LOTS of photos. Our school website has over 7,000 photos. Visitors can spend hours there if they want to. Text can lie but it is harder to fake lots of photos. I want parents to see school as it really is not some glossy brochure.
Great ideas, Neil!
I think that one should also consider how much TIME teachers are required to give to a school website. As a parent, I’m far more concerned with the quality of “one on one” contact that a teacher has with my child. Not so much whether or not she is online updating web pages. This could be taking up valuable TIME spent in the classroom. Some school Administrators can get a little too demanding about government requirements, red tape, and now a website? When, will the teacher have TIME to teach? I’m actually quite surprised to learn that all of the teachers at this particular school are expected to churn out a newsletter every week? One newsletter for an entire school every third week is enough! Are schools expected now to run newspapers? I work online everyday and it is very TIME consuming. As a parent, I would wish to protect my child from this type of demanding work. What I mean is, the teacher should be with her, not online. Teachers have plenty to do without being distracted by PR demands on the school’s website.

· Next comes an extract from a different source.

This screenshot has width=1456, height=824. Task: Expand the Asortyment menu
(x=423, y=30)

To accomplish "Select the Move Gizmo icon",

It’s important for school webpages to also be kept uniform and polished. Many teachers are excellent with kids but don’t have the editorial skills needed to keep a website rolling along. And, why should they? This is a job within itself. If they are going to become web masters, why are they teachers? Perhaps, a better way to design a participation method would be to require teachers to submit a “news brief” about one paragraph long to keep parents informed of what’s going on in each classroom during the week? One paragraph from each classroom every week is less work and it would be easier to maintain. Teachers could also take pictures of the student’s artwork or post their latest creative writing assignment. This would motivate parents to visit web pages! This section on the website could be called something like—The Latest Thing or From Our Classrooms or Student Of The Week. Let the school district hire a “web designer” or give a part-time teacher the responsibility of maintaining webpages, if she has the editorial skill and needs the extra income. If the church owns the school, they can roll over the fees for that website into the fees also for their own church website.
There is now web software that schools can “rent.” Teachers use it to fill out standard homework assignments and report grades. Our children’s Christian school uses this kind of software in order to save TIME and industry. Our software is not generally accessible to the public and not attached to their school’s website at all.